In two of my favorite films from the VPRO Tiger Award Competition of the 37 th International Film Festival Rotterdam, landscape figures prominently. One of them, Aditya Assarat’s Wonderful Town, won a Tiger Award — its second prize after already winning in Pusan. The other, José Luis Torres Leiva ‘s The Sky, the Earth and the Rain (El cielo, la tierra y la lluvia), won the FIPRESCI Award.

Both films — diverse as they are — use landscape in a similar way. Wonderful Town ‘s Assarat was living in Bangkok when the tsunami hit Thailand . He watched it on television. A year later, he decided to go to the town that was hit hardest by the devastating tsunami. When he visited Takua Pa he noticed the town itself was almost already rebuilt, with hardly any sign that a disaster had taken place. But when he talked to the inhabitants, it was evident they were still scarred by the event — every person lost one or two family members. The space between the cleaned-up and rebuilt surface of things and the underlying emotional trauma interested him. In interviews Assarat says he felt “the soul” of the town, and wanted to express this in his first feature, and the town and its surrounding landscape are indeed a third character in his haunting film. Slowly it becomes clear something happened to this town.

By using an architect from the city as his main character, Assarat takes the idea of rebuilding and of (destroyed) town versus (intact) city as his theme. Though he is supposed to be supervising the building of a new hotel — a way to attract tourists and secure the town’s economic survival after the tsunami — the architect shows more interest in an abandoned, derelict ruin. Assarat begins and ends his film by showing us waves hitting the beach. In the first instance it is an innocent image, but 90 minutes later, a virtually identical image has acquired a new, profoundly moving meaning. The innocence of the first image is lost. The landscape has become guilty, to use a phrase from the Dutch artist Armando, who has obsessively painted and documented landscapes from the Second World War that in no way remind us of the atrocities that took place there.

The landscape that appears as a documentary image used as (stunningly beautiful) background is transformed into a traumatic space of mourning that can only be reclaimed through murder and a ritual funeral. The ghosts have to be exorcised — if they ever can be.

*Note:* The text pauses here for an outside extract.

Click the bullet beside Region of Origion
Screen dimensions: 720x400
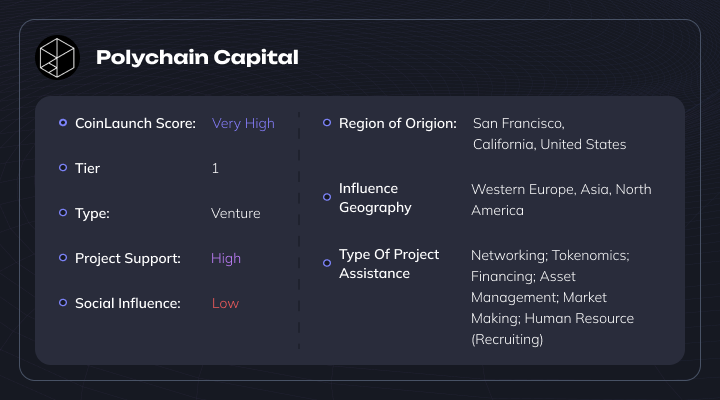coord(327,123)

Chilean director José Luis Torres Leiva has a background in documentary, which is very evident in his first feature, The Sky, the Earth and the Rain. He shot the film in the south of Chile, in the Valdivia Rivers district. The landscape there is very powerful, and in its ruggedness quite beautiful. As in Wonderful Town, nature is a third character. And here, too, it takes on a more metaphysical meaning. As in Antonioni’s trilogy from the sixties (or tetralogy, if you count Red Desert as well) the natural surroundings and the way they are shot are used to comment on the characters. Without much dialogue, and relying on a subtle soundtrack, Torres Leiva makes the loneliness of his main, female character evident. By shooting her as a tiny figure when she strolls through the forest, for instance, he visually reveals her mental state. She is lonely, just as the landscape is, as shown by Torres Leiva through slowly paced camera movements that broodingly investigate the imposing nature. She is lost in herself, a feeling reinforced by the film’s sense of her as lost in the landscape.

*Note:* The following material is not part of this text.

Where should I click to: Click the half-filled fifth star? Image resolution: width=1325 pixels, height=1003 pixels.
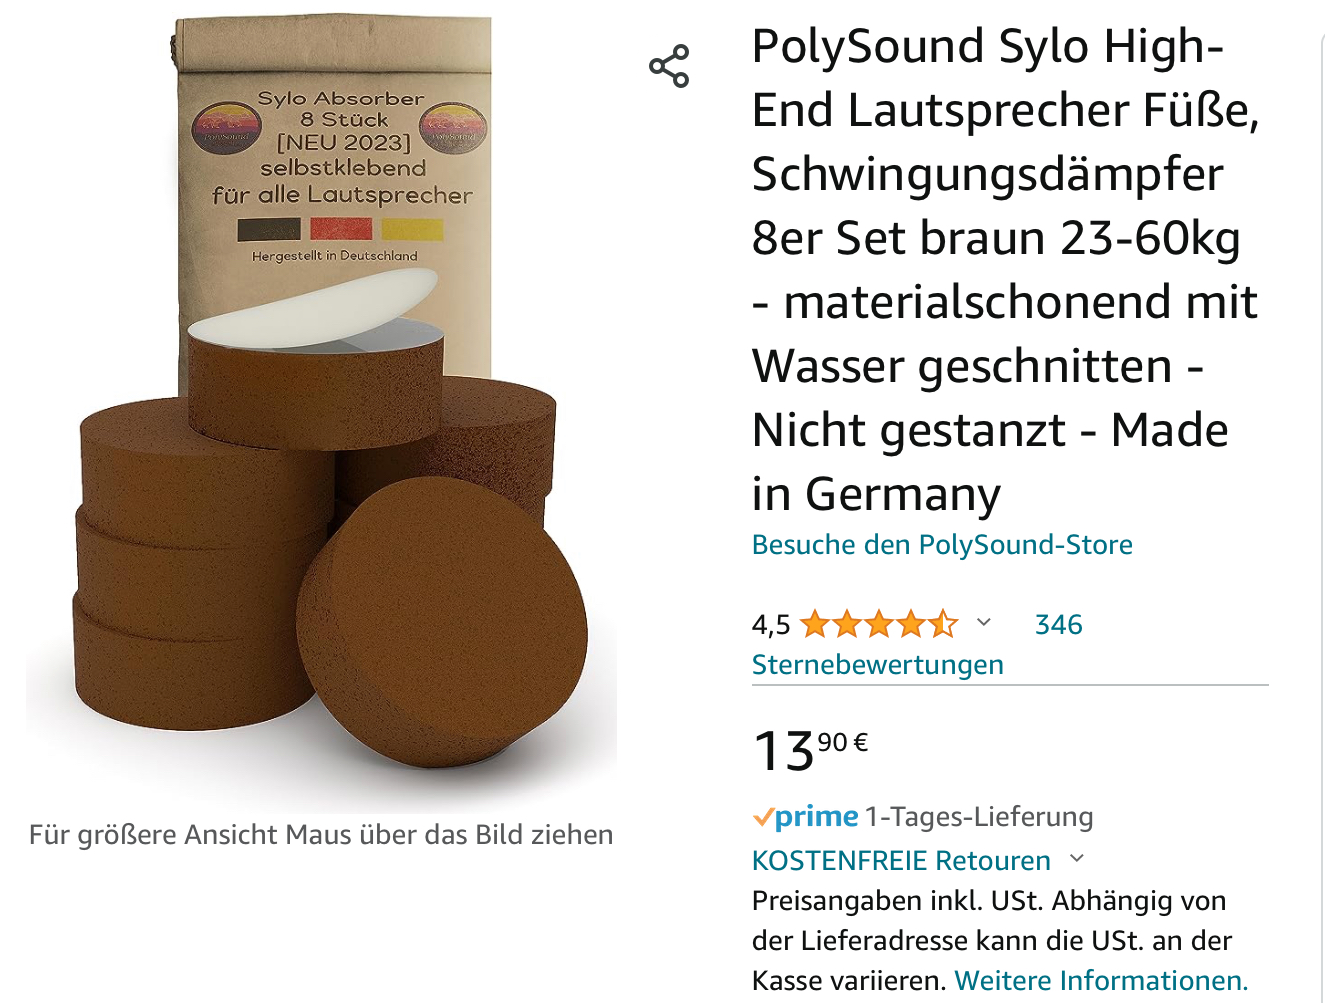[x=942, y=624]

Her inability to express her emotions and desires in a direct manner leads to a beautiful scene in the house of the man she cleans for. He is lying on his bed and is sleeping deeply. She comes into the room, slowly bending herself over him. When their lips almost touch, she retreats. Like the branches of a big tree blown by the wind, they connect with each other briefly and then move on again. No wonder Torres Leiva begins his film with a magnificent travelling shot through the woods and even up into a tree, with branches that slowly rustle. No matter how slowly life may move, it is always in transformation. The loneliness in The Sky, the Earth and the Rain is not a depressing, fixed state, but something the main character has to come to terms with. Then she can move on. Into nature. Into anything.